In this study, the vocal tract system from the glottis to the lips was modeled as a tube with many concatenated sections. Based on the lossless tube model, we were able to employ the variation of volume velocity and sound pressure to build a mathematical vocal tract model. Although this approach is relatively simple, the problem is that the viscous effect from the vocal tract wall on vowel production is ignored. On the contrary, MAEDA proposed a vocal tract model that considered energy consumption on the vocal tract wall and also put forward a way to transform a physical model into an equivalent electric circuit model. With MAEDA’s vocal tract model, it is plausible to simulate the vowel production we want with the glottal signals.
In this study, we utilized vocal tract area functions from Story’s (/AA/、/IY/、/UW/、/AE/、/AO/) and Takemoto’s (/a/、/i/、/u/、/e/、/o/) research, to verify our vocal tract model with their corresponding vowels production. Furthermore, we applied Rosenberg and the two-mass model with the MAEDA model and observed what effects would be on the vowel production using different glottal signals.
The results showed that both the Rosenberg’s signal and two-mass model have low-pass filter characteristics. However, the frequency response of the two-mass model had more low frequency and less high frequency signals. In combination with our vocal tract model used in this study, these two glottal signals were capable of being used to simulate English and Japanese vowel production, respectively.
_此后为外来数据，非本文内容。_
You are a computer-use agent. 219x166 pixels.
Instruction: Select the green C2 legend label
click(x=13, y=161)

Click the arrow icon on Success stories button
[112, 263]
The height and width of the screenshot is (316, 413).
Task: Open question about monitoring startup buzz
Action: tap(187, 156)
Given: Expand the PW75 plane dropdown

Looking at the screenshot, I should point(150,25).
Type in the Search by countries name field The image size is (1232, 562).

But when they were used with the vocal tract portion of the DIVA (Directions Into Velocities Articulator, DIVA) model, they were incapable of simulating the correct Japanese vowel due to the formant frequency range limitation defined by the DIVA model.
In addition, we verified our articulatory model with the vocal tract area function from Story’s study (vocal tract sections varies from 42 to 46 sections depending on different vowels), and found that the differences for the first three formant frequencies between both studies were -7.4, -2.58, and -0.46%, respectively. Furthermore, the differences between ours and Takemoto’s study (vocal tract sections ranges from 68 to 75 sections depending on different vowels) were only -2.01, 1.99, and -0.75%, respectively. In summary, our model could simulate individual’s vowel production under normal circumstances based on the physiological data from the literature; the accuracy of vowel simulation could be higher as the vocal tract is divided into more sections in our model.